His voice was simple, the way he looked at her, simple, but there was also a boyish eagerness to him, as if he was trying to say, "I want to be with you," but couldn't make it more clear.
He couldn't tell if she noticed, but he thought she might have, because she looked embarrased, and said, almost as if she was avoiding his real meaning, "Are you allowed to love? I thought it was forbidden for a Jedi."
He felt that brief hate again, red behind his eyes, blood boiling. He loved her, and he didn't care if it was forbidden.
When he first kissed her, he wasn't sure exactly what was being said; the words just flew out of his ears, and he knew he was making correct responses, but they just didn't seem relevant. What was relevant was his hand on her shoulder, the way she was looking into his eyes. And then they kissed. It was one of those kisses where time just stops, like when they had smiled at each other all those years ago on Tatooine. It was the kind of kiss, and it was the kind of moment, in which there are only two people.

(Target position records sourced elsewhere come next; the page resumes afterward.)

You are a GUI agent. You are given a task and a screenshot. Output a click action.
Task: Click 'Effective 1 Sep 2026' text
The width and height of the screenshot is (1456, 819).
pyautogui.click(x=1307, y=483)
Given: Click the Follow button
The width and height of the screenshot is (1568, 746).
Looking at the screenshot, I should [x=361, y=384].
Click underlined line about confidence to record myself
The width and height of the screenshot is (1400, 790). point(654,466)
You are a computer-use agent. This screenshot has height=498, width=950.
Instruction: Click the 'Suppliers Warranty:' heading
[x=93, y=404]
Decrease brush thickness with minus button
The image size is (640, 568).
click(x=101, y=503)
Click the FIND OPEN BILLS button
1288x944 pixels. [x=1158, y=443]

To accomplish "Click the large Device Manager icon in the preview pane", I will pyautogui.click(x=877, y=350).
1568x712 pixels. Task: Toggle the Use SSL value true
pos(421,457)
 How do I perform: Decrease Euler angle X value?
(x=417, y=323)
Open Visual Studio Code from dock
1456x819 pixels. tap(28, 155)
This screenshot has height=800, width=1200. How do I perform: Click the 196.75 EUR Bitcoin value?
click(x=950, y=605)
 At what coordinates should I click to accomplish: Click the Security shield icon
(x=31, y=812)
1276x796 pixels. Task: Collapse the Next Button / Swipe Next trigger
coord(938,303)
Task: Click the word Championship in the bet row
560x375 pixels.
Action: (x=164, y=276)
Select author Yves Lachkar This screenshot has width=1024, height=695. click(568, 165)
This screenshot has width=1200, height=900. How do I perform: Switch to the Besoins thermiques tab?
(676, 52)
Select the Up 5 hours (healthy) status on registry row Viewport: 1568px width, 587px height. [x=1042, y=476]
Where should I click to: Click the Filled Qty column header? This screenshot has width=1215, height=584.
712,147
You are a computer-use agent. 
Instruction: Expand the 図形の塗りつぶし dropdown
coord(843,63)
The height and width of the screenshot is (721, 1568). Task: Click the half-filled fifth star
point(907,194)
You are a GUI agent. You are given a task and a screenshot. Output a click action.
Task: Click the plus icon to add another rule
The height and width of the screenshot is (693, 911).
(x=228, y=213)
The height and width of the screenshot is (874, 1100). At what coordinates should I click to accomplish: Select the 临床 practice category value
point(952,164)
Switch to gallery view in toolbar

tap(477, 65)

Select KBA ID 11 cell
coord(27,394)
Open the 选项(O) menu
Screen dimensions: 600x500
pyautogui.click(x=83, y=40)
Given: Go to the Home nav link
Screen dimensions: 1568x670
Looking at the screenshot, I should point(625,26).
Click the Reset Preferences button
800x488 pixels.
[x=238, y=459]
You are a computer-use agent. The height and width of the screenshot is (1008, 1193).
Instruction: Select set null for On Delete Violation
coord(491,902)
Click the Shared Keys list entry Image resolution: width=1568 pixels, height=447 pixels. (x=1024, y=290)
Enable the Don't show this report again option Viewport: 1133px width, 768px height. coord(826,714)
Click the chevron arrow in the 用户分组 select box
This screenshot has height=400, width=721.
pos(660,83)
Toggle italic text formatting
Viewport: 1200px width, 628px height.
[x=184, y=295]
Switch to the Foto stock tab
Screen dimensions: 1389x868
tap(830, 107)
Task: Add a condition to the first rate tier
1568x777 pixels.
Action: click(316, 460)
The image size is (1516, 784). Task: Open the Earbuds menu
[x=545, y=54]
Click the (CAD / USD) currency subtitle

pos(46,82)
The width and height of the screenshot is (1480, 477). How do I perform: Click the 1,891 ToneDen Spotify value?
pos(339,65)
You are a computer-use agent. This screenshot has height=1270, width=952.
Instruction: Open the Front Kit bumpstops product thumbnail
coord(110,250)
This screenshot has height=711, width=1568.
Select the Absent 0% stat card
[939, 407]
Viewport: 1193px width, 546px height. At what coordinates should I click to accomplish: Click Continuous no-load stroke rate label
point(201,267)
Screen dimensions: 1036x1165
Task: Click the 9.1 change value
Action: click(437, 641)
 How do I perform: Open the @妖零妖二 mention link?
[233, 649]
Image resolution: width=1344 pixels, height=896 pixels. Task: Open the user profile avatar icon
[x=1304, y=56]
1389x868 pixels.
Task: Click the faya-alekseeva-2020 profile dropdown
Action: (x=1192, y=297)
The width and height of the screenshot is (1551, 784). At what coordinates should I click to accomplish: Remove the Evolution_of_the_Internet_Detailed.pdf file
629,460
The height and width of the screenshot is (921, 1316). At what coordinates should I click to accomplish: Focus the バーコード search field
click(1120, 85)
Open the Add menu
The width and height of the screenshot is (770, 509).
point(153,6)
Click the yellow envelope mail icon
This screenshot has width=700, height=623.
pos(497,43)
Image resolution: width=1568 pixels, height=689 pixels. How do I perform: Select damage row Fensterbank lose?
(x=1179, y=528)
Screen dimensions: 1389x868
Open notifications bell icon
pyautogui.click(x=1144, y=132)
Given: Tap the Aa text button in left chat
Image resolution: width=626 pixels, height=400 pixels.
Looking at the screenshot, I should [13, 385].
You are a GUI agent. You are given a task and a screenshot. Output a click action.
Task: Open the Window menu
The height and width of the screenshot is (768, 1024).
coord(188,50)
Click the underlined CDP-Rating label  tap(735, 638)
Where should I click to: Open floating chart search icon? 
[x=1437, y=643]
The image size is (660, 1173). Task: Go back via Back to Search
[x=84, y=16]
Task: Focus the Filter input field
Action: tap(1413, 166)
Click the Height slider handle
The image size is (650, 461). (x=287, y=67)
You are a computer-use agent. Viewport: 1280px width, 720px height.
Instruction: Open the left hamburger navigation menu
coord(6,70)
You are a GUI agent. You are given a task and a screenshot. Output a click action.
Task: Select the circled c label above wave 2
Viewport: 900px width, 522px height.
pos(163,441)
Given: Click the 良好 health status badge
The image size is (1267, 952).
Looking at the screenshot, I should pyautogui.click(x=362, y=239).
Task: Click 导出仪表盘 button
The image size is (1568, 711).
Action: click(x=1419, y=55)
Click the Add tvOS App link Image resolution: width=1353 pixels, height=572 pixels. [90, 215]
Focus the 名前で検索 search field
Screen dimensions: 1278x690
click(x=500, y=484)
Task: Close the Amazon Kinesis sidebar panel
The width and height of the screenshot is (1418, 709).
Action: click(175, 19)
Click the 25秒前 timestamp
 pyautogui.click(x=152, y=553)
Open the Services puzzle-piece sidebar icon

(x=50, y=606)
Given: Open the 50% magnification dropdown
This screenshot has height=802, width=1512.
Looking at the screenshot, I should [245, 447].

One day she told him she loved him. She told him that she wasn't afraid to die, that she had been dying a little each day since he came back into her life. He looked at her and didn't understand. And then she said, "I love you."
Many things happened on that day. The clones came into battle. He lost his arm. But he never recalled most of that. All he remembered was the way Padme looked when said it, the light in her eyes, and her voice trembling.
And when they told her that he killed her, that was all he could remember.